EXERCICE PROPOSÉ:
Prolongez le texte sur les conséquences du développement du diesel en reprenant juste après sa dernière phrase.

EXTRAIT FOURNI:
──────────

A l'occasion de la rédaction du projet de rapport au Parlement sur
les
conséquences du développement du diesel, j'ai fait les constatations
suivantes :
- Lors du lancement du programme de recherche sur les transports
(PREDIT), en 1990, j'ai eu l'occasion de m'exprimer en tant que président du groupe
interministériel sur l'effet de serre. Face à un programme de 500 M.F. d'aides
publiques, essentiellement destinées aux constructeurs d'automobiles, dont près du
quart destiné au "véhicule propre et économe", j'ai fait remarquer que ces aides
publiques pesaient peu face aux milliards que les constructeurs consacrent chaque
année en études et recherches mais que les constructeurs avaient grand besoin d'être
éclairés sur ce qu'est un "véhicule propre". J'ai suggéré alors de façon pressante que
le dixième du Prédit (soit 50 M.F./an) soit consacré à hiérarchiser les inconvénients
des très nombreux polluants émis par les divers types de moteurs et de carburants.
J'étais en particulier très frappé par l'absence de connaissances dans ces domaines et
notamment en ce qui concerne les particules du diesel, dont on parlait déjà
beaucoup.
J'ai souligné que chacun devait faire son métier :
- les pouvoirs publics devaient financer les recherches, dans des
laboratoires publics (INSERM, CNRS, INERIS) qui permettent d'éclairer à long
terme les contraintes croissantes que la réglementation ferait peser sur les
constructeurs et d'asseoir cette réglementation sur des connaissances précises et
objectives et non sur quelques paramètres intégrant de façon sommaire de nombreux
polluants très divers (COV, particules) vis-à-vis desquels on édicte un niveau
d'émission maximal en fonction des performances de telle ou telle technologie.

──────────

CONTENU DES DONNÉES:
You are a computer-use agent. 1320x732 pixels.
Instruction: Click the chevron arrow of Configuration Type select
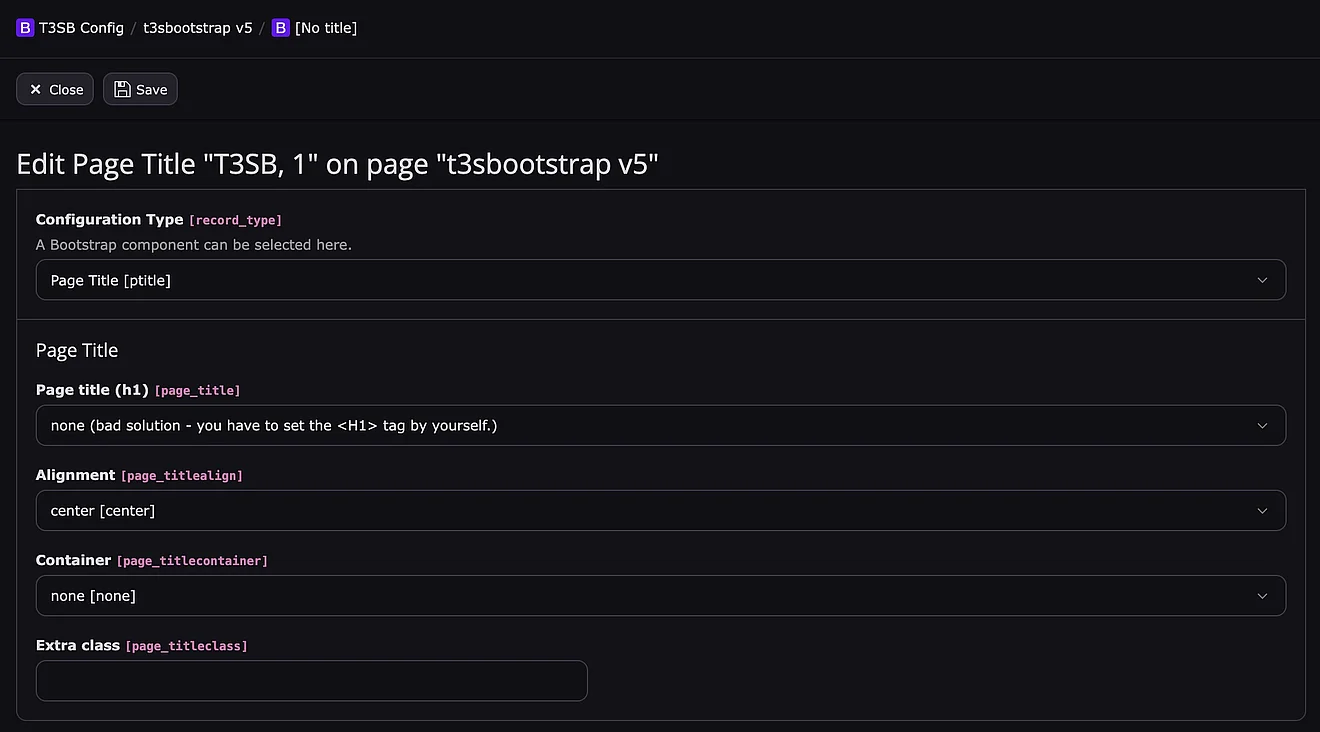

──────────

RÉPONSE ATTENDUE:
- les constructeurs avaient davantage besoin d'être éclairés sur les contraintes
futures d'environnement qu'aidés à faire leur propre métier.
Mes suggestions n'ont pas été suivies. Pendant la durée du PREDIT
(1990-1994), il a été consacré 8 M.F. seulement de crédits publics à la métrologie
des émissions et aux effets sur la santé !
Avec le programme PRIMEQUAL qui, depuis 1995, regroupe les crédits
de l'ADEME, du Ministère de l'environnement et du Ministère de la santé, un effort
tardif et encore très insuffisant a été entrepris (10,5 M.F. en 1995).
- Connaissance de l'état de pollution de l'air
Le dispositif actuel de surveillance de la pollution se caractérise par
l'absence d'une stratégie claire. Pour connaître, à un coût raisonnable, les variations
dans l'espace et dans le temps de la pollution d'un milieu comme l'air de nos
agglomérations, il est indispensable d'optimiser la répartition des mesures (dans
l'espace et dans le temps) : ceci ne peut être fait qu'en recourant à une analyse
statistique fine des résultats obtenus et à des modèles de dispersion des polluants.
Presque tout reste à faire dans ce domaine. On a développé des réseaux de
surveillance en continu d'un nombre limité de paramètres, en des points
choisis au départ pour surveiller des sources fixes de pollution. Ce n'est que très récemment 5
à 10 ans, qu'a émergé le souci de mesurer la pollution résultant du trafic automobile.
On ne dispose pas au niveau national d'une caractérisation précise des conditions
"implantation des diverses stations.
Des campagnes de mesures par matériel mobile devraient sans doute
compléter les observations continues des stations fixes. Pour apprécier l'exposition
au risque de silicose chez les mineurs, on a développé des capteurs portatifs il y a
plus de 20 ans ; rien de semblable n'existe dans le suivi de la pollution de l'air.
Au total, les informations disponibles me paraissent loin de permettre
d'apprécier l'exposition au risque des populations urbaines avec la précision
nécessaire à des études épidémiologiques convainquantes.
Beaucoup de mesures pourraient être allégées (par exemple sur le SO2)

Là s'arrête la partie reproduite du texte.